Today the presence of Argentine companies is very low and limited to very specific cases of large companies such as Impsa, which set up an office in the city of Gurgaon (on the outskirts of Delhi) and Arcor, which has a local distributor.

India also offers a huge potential in some sectors. A study by the McKinsey Global Institute, over the next two decades the country will require investments of $ 120,000 million in the infrastructure area and by 2030 the major Indian cities will be larger in population than many countries.

An interesting potential is the operation of airports. In India there are 80 stations, of which 20 are international flights. In 2004 a privatization process began and today there are six airports that are operated by private groups, although the government's intention is to bring more private capital to the business.

Leather and leather goods are also niches with potential, since India has a high level of beef production exported but not consumed by their religious traditions as well as fine wines, although they are not consumed by the local people have an important market in 5-star hotels.

Argentina imports mainly organic chemicals; Sound equipment systems; auto parts; machinery; tissues; synthetic fibers; clothing; plastic products; tinctures, and steels.

The main products are India buys the world crude oil gold and silver; electronics; pearls and precious stones; non-electrical machinery; organic and inorganic chemicals; coal; coke and briquettes; auto parts; minerals and ferroalloys and iron and steel.

In the case of Mexico, a legend in the seventeenth century there was an Indian princess from Rajasthan called Meera, daughter of a concubine of one of many of the wives of the rajah.
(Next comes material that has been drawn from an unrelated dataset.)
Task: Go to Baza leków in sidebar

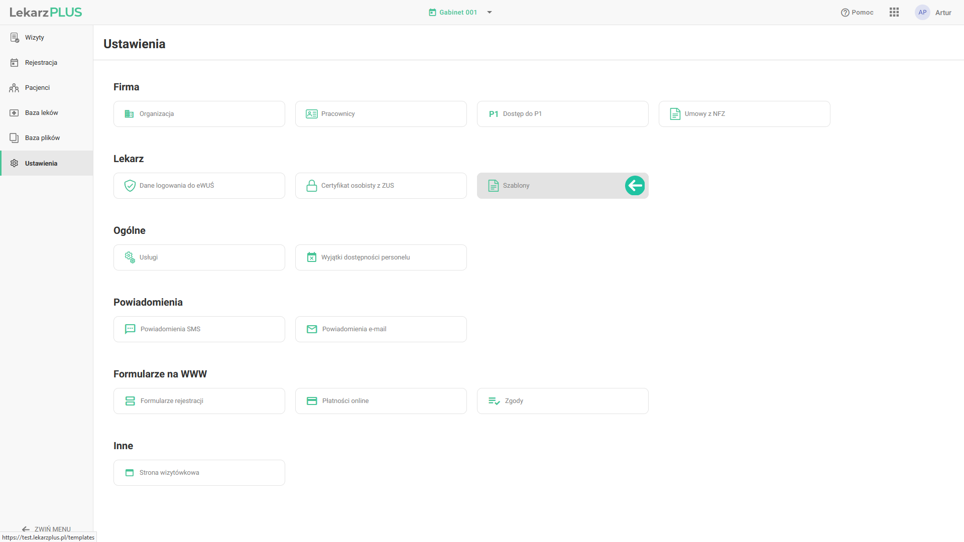Action: click(41, 113)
Meera and her family had to flee to India due to the Turkish invasion and then she was sent to Mexico at age 15, to work as a house maid.

Meera would later be known as the "Chinese" because at the time, wrongly, all of whom came from Eastern were considered "Chinese".

Between a life of suffering and having lived most of his life in Puebla, Meera dies, but his colorful clothing and ornaments with beads and sequins was used as inspiration for the national costume in his honor is called "Chinese Puebla ".

The story of Princess Meera is an example of how Mexican Indian history and date back to very ancient times, and is also a reminder that we must multiply the presence of Mexican products in the world's third largest country in economic growth.

The value of bilateral trade between Mexico and India has increased in the last decade by about 630%; however, the result has been in deficit for Mexico.

Both Argentina and Mexico have huge possibilities with this country that is a continent in itself, for its population and diversity.